RandomFolder for Zope 3

I’ve restarted my research about Zope 3 in the last few days. This time, I went a little further. I’ve written a small product so that I was forced to debug some of the internals of Zope 3 and learn something from it.

The product

While going through the Zope 3 API, I’ve wondered how I would implement something close to the RandomQuote Moin macro, including my hack to render quotes, like images. After thinking a little bit about it, I decided to implement a RandomFolder; something which would render one of the contained items randomly.

How it was implemented

After some study, the RandomFolder was implemented like this:

  1. Defined a dummy interface IRandomFolder, inheriting from IFolder.
  2. Defined a dummy type RandomFolder, inheriting from Folder and implementing IRandomFolder.
  3. Defined RandomFolderTraverser, inheriting from ContainerTraverser, and defining a custom browserDefault() method. This method does the real trick: instead of returning in the view name something like “@@index.html”, as usual, it will return a subpage name, randomly.
  4. Created a configure.zcml file, configuring the new type. The tricky part was to include a view adapter from IRandomFolder to IBrowserPresentation with the RandomFolderTraverser.

Result

Using the given scheme, the RandomFolder may be managed exactly as a normal Folder when including items and viewing the management interface. Contained items may also be accessed individually without any side effects. Even index.html may be used to list the folder content. OTOH, when the folder is accessed without any subpath following it, it will select one of its children randomly, and render it.

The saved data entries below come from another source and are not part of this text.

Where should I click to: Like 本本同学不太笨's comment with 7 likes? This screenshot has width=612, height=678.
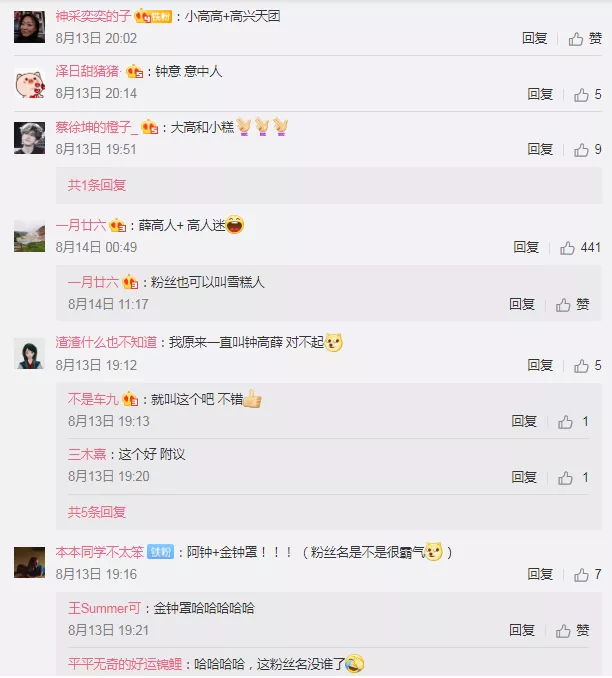pos(587,574)
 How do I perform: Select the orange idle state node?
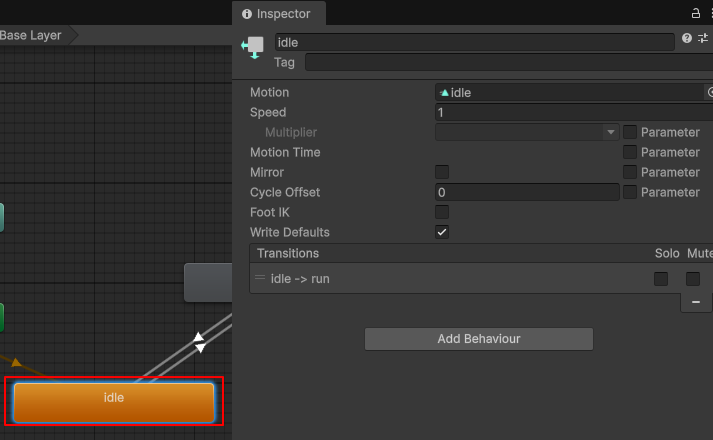point(114,401)
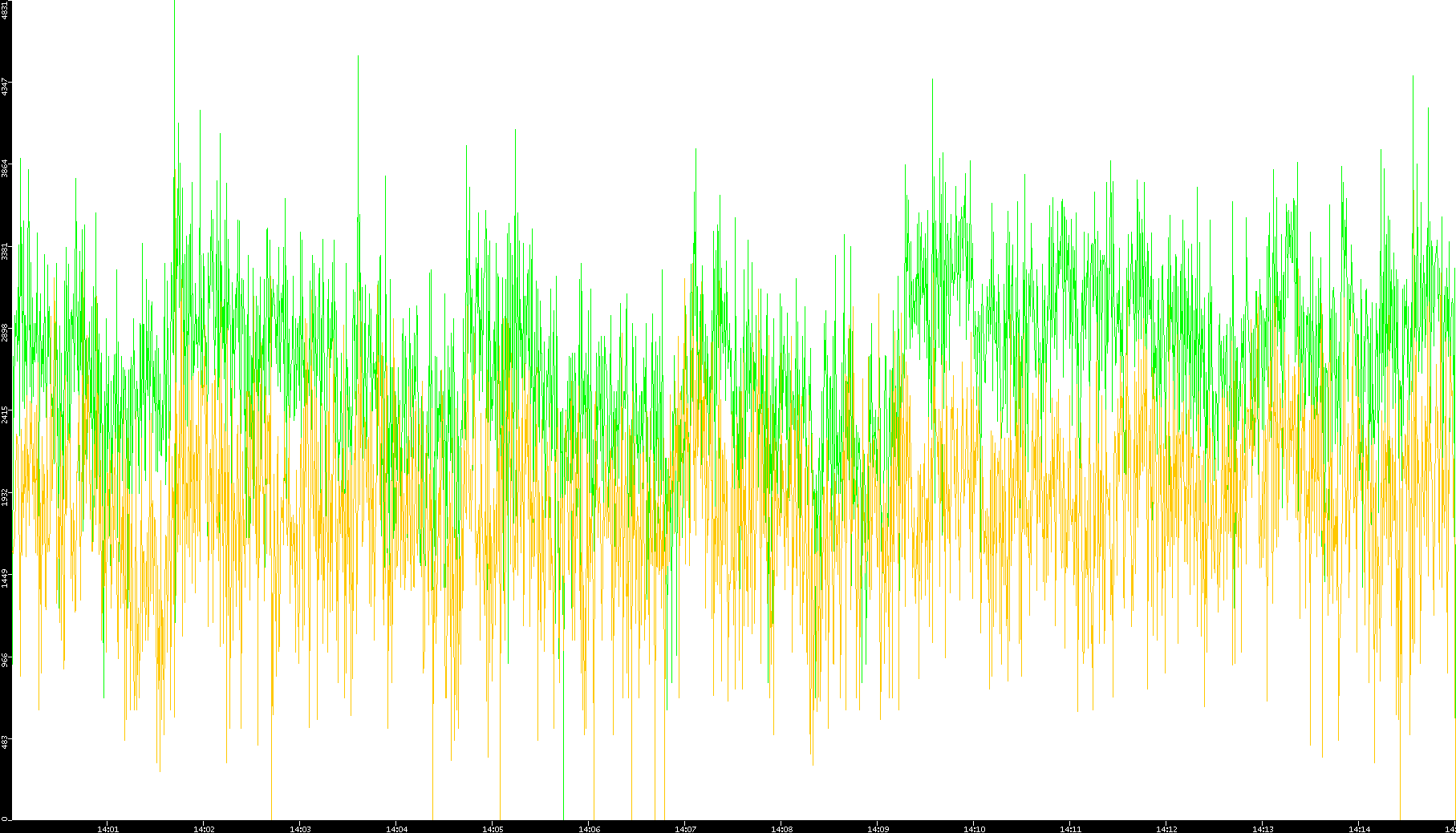Click the 14:05 time axis marker
This screenshot has width=1456, height=833.
pyautogui.click(x=493, y=828)
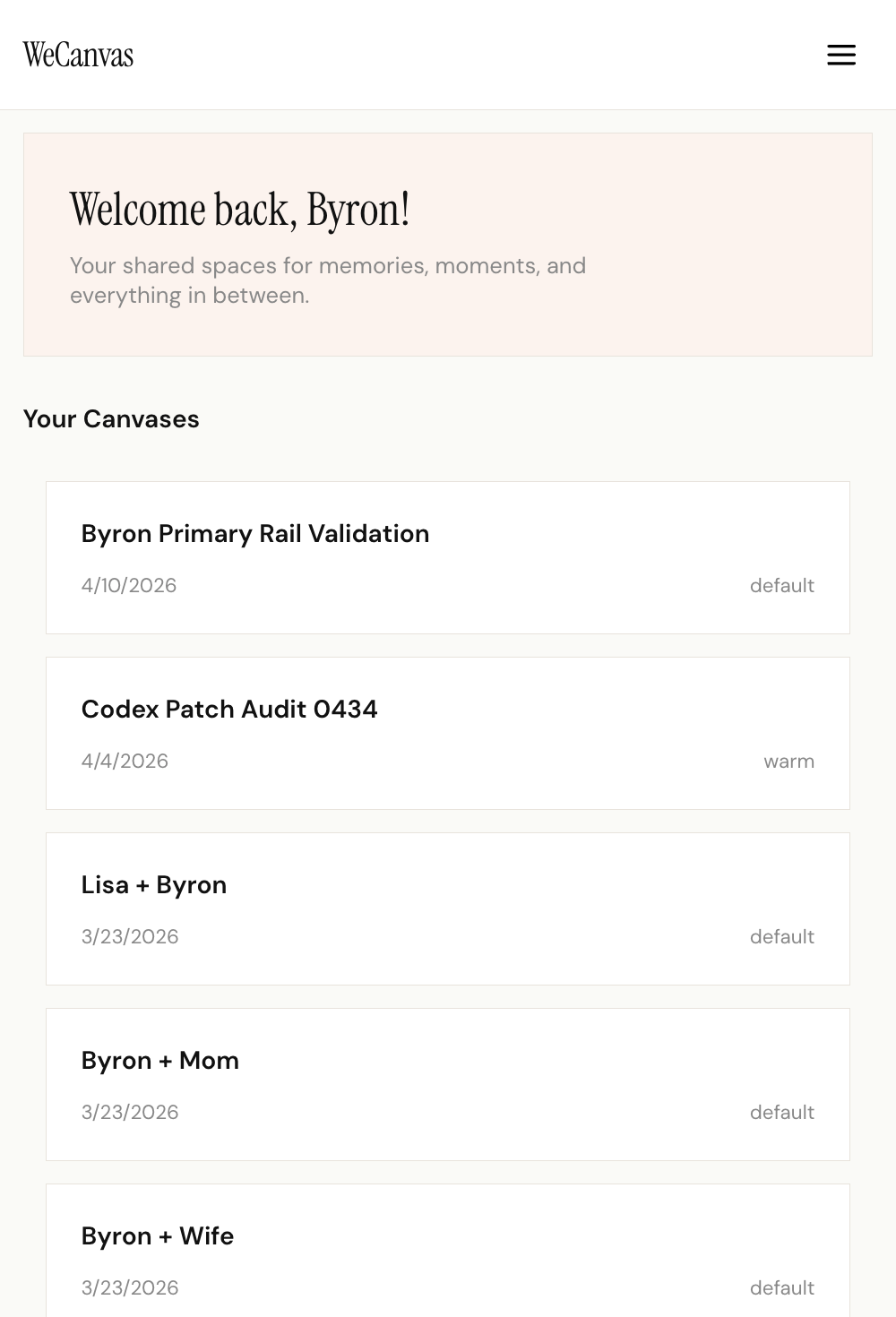
Task: Open the "Lisa + Byron" canvas
Action: tap(154, 884)
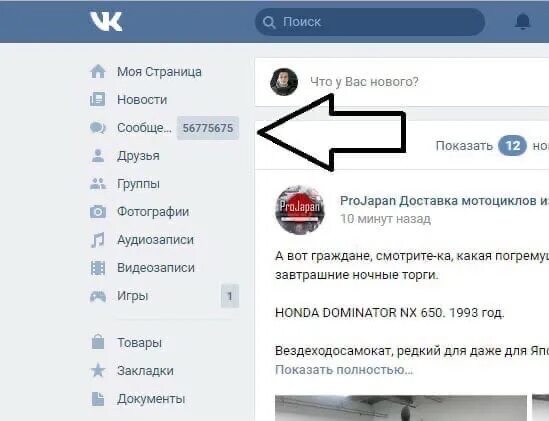Click the camera icon for Фотографии
The image size is (549, 421).
click(x=98, y=212)
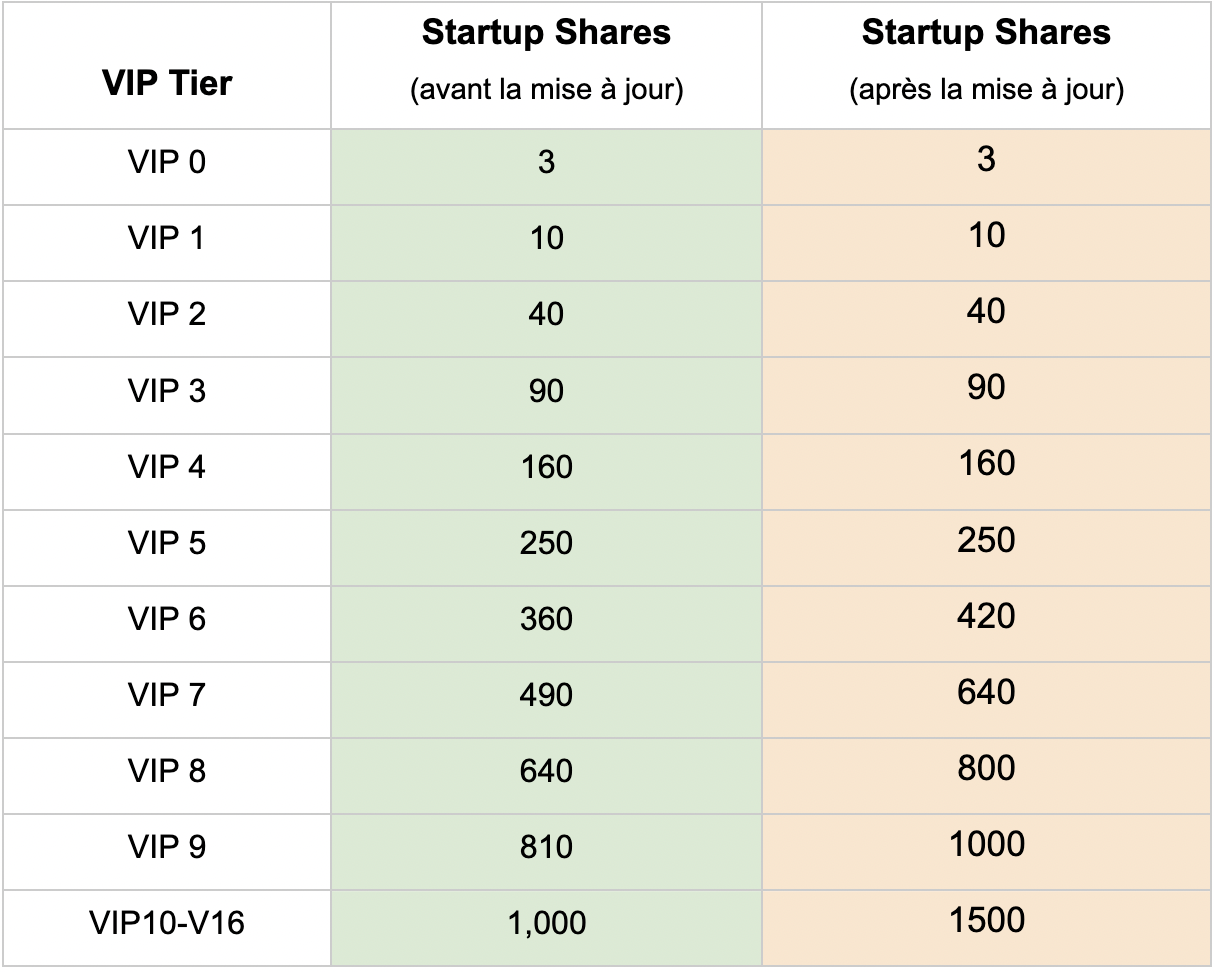Click the 90 value in the green column
This screenshot has width=1214, height=972.
point(546,391)
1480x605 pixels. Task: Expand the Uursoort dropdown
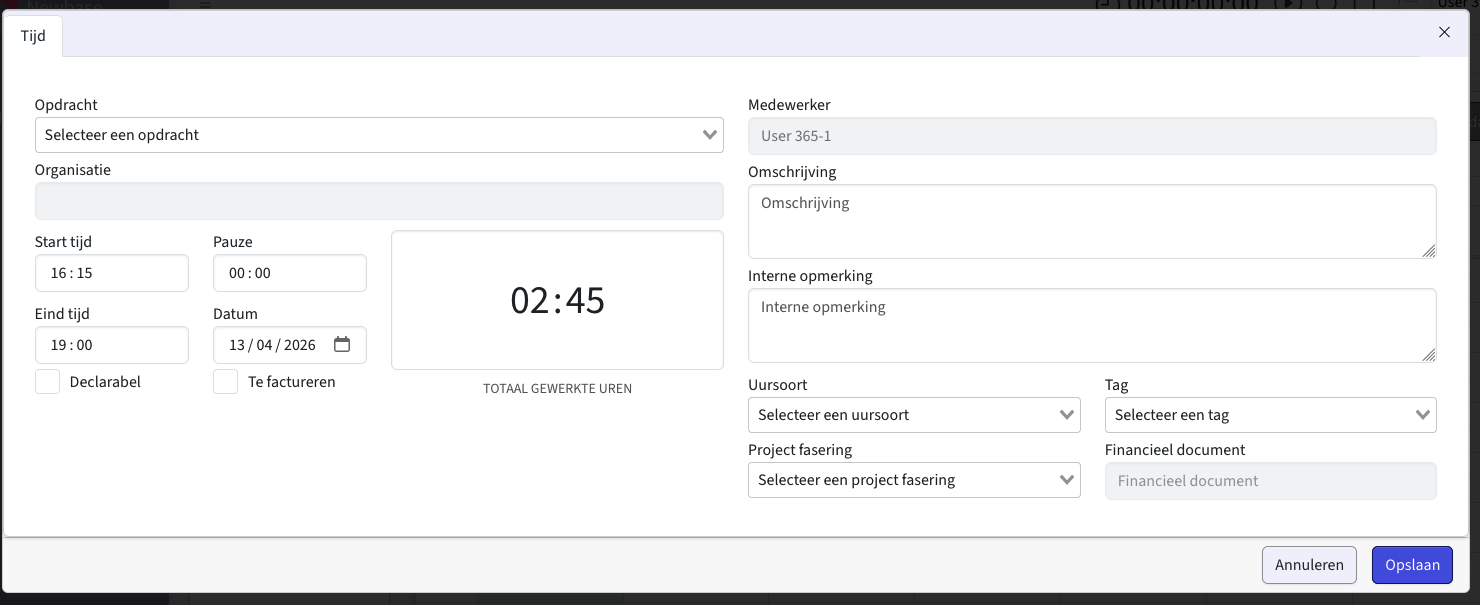(914, 415)
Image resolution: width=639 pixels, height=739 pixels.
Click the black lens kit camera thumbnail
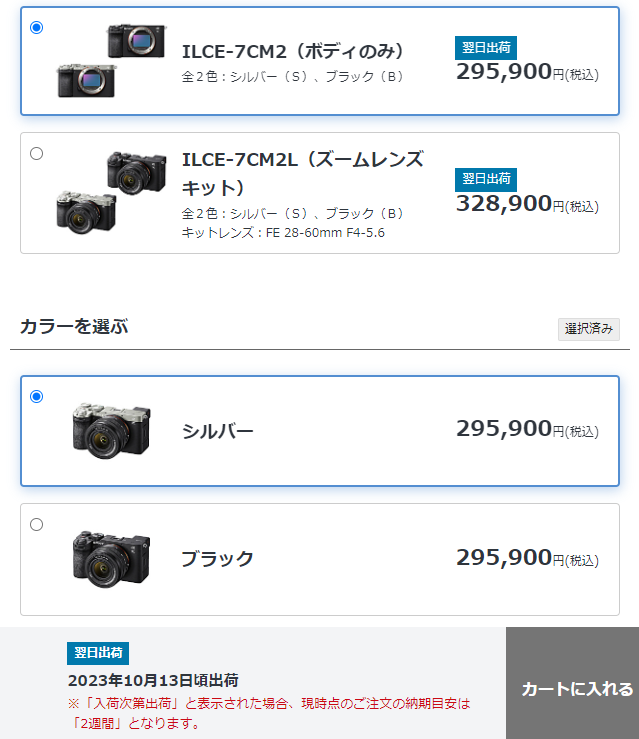point(137,172)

Random thoughts about Zope 3

I’m really amazed by the Component Architecture used in Zope 3. While the learning curve seems to be the same due to the many details of the framework, these details look more consistent now, reusing similar algorithms all over the place. Also, I’m happy to see a product being developed the way Zope 3 is being. It looks like everything is done the right way, no matter how much time it takes. Of course, this will probably hurt the schedule; but given the inherent complexity of these systems, I’d rather wait a little bit than getting into an evolutive cycle faster than necessary.